As the outcome often influences the production systems (e.g. Advanced Process Control), usually it runs in the OT network. Thanks to low resource consumption, it can run on practical any environment/device, be it in the cloud, on-premise, on-edge or even embedded.

Via Docker

Via SDK

aivis engine v2 toolbox is no official part of aivis engine v2 but an associated side project. It mainly provides tools to turn output artifacts of aivis engine v2 into technical, single-file HTML reports for data scientists. Its api and behaviour is subject to change and experimental. Users should already know the concepts of aivis engine v2 beforehand.

Caveats:

• Large input files or extensive settings might lead to a poor UI responsiveness.
• UI layouts are optimized for wide screens.
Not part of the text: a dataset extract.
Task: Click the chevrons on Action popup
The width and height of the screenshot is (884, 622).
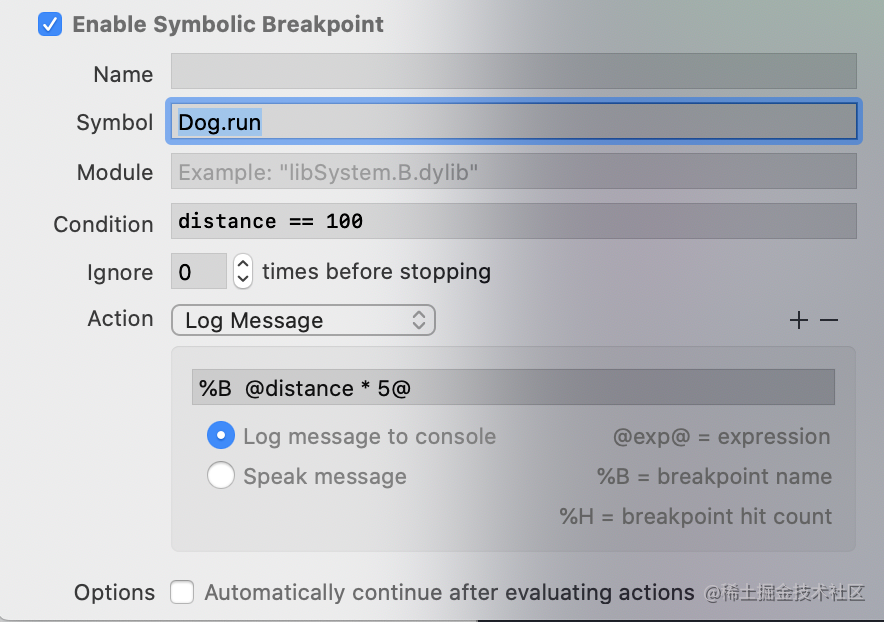Action: pyautogui.click(x=419, y=320)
The aivis engine v2 toolbox does not need a licensing key. Its python code is free to look into or even adapt. The respective toolbox release belonging to a aivis engine v2 release {VERSION} is available as:

• Python whl file: aivis_engine_v2_toolbox-{VERSION}-py3-none-any.whl
• Docker Image: aivis-engine-v2-toolbox:{VERSION}

Each call to construct a toolbox HTML report for engine xy has the following structure:

from aivis_engine_v2_toolbox.api import build_xy_report

config = {
    "title": "My Use Case Title", 
    ...
    "outputFile": "/path/to/my-use-case-report.html"}
build_xy_report(config)

Additionally, the config needs to contain references to the respective engine's output files, e.g. "analysisReportFile": "/path/to/analysis-report.json". The full call to create a report for any engine can for example be found in the python or argo examples of the respective engine.

There are many optional expert configurations to customize your HTML report. Some examples:

• The aivis engine v2 toolbox always assumes timestamps to be unix and translates them to readable dates. This behaviour can be switched off via "advancedConfig": {"unixTime": False}, so that timestamps always remain long values.

• By referring to a metadata file via "metadataFile": "/path/to/metadata.json", signals are not only described via their signal id but enriched with more information. The metadata json contains an array of signals with the keys id (must) as well as name, description, unitSymbol, unitType (all optional):

  {
    "signals": [{
      "id": "fa6c65bb-5cee-45fa-ab19-355ba94889e9",
      "name": "et 1",
      "description": "extruder temperature nr. 1",
      "unitName": "Kelvin",
      "unitSymbol": "K"
     }, {
      "id": "dc3477e5-a83c-4485-b7f4-7528d336d9c4", 
      "name": "abc 2"
      }, 
     ...
  ]}
  

• To every HTML report which contains a timeseries plot, additional signals can be added to also be displayed. It is however not an automatism to include all signals of the dataset for display, since a full dataset is typically an amount of data which should not be put into a single-file HTML.

All custom configuration options can be seen in the api.py file in src/aivis_engine_v2_toolbox.